This is one of the variations of pivot_longer. Here’s where we are starting from:

admissions

The column names encode two things, separated by a colon, so there are really two names-to, which we specify thus:

admissions %>% 
  pivot_longer(-Dept, names_to = c("gender", "admission"), 
               names_sep = ":", values_to = "freq") 

Note that when you have more than one names_to, you also need to say what they are separated by, in names_sep. My habit is to specify all the names stuff first, and then get to the values stuff.

This is actually tidy now, and so the usual thing is to save this one, but the dataframe we get in the next part turns out to be easier for us to use, and so we will save that one instead.

(d) Starting again from the dataframe you read in from the file, how can you arrange it to have two columns of frequencies, one with the number of students admitted, and one with the number of students rejected? (There are two ways, one of which is made by fixing up the dataframe of the previous part, and the other of which is directly made with one pivot-longer.) Save the dataframe that comes out of this.

For the first way, re-do the previous part:

admissions %>% 
  pivot_longer(-Dept, names_to = c("gender", "admission"), 
               names_sep = ":", values_to = "freq") 

and you see that we can get where we want to be by pivoting-wider the admission column, carrying along the frequencies:

admissions %>% 
  pivot_longer(-Dept, names_to = c("gender", "admission"), 
               names_sep = ":", values_to = "freq") %>% 
  pivot_wider(names_from = admission, values_from = freq)
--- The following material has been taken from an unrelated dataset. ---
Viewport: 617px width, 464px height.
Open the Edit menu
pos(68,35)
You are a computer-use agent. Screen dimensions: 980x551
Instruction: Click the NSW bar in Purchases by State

You are (I hope) feeling a little uneasy about pivoting longer and then immediately wider again (and, indeed, pivoting wider one of the same things we pivoted longer). Surely there must be a way of doing it in one step. There is, but it is not obvious. Return to the data we read from the file:

admissions

and see that we want to do some kind of pivot-longer, with the males and females going into a column called gender, but we want to use admitted and rejected as column names, which is different. This last is accomplished by the special code .value in names_to:

admissions %>% 
  pivot_longer(-Dept, names_to = c("gender", ".value"), names_sep = ":",
               values_to = "freq") -> ar
ar

in one step! (I have to admit that I feel like a genius when I do this and it comes out right!)
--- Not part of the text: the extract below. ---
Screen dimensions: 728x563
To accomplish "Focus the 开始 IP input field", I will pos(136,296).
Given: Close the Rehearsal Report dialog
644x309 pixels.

I saved this one. I called it ar, to stand for “admitted and rejected”. No doubt you have a better name.

(e) The rest of the way, we investigate the possible gender discrimination, using the tidy dataframe we made in (d). (You may wish to skip the rest of this question on first reading and come back to it later.) First, work out the overall proportion of males and females that were admitted out of all the applicants.

This works better with the dataframe I called ar, because you can see how to work out proportions: as admitted divided by admitted plus rejected. A good strategy is to do that at the end, after totalling up the counts you want to make proportions out of. That goes in two steps. First, sum up the applicants admitted and rejected by gender:

ar %>% 
  group_by(gender) %>% 
  summarize(admitted_total = sum(admitted), rejected_total = sum(rejected)) 

and then, having done that, turn these into proportions:

ar %>% 
  group_by(gender) %>% 
  summarize(admitted_total = sum(admitted), rejected_total = sum(rejected)) %>% 
  mutate(prop = admitted_total / (admitted_total + rejected_total))

Here is where the discrimination claim came from: 45% of males were admitted, but only 30% of females. That seems like a big difference, and it appears that something is going on.

(f) Repeat the previous part, but for each department separately. (The modification to your code is a very small one). Are your results from (e) and (f) consistent, or not?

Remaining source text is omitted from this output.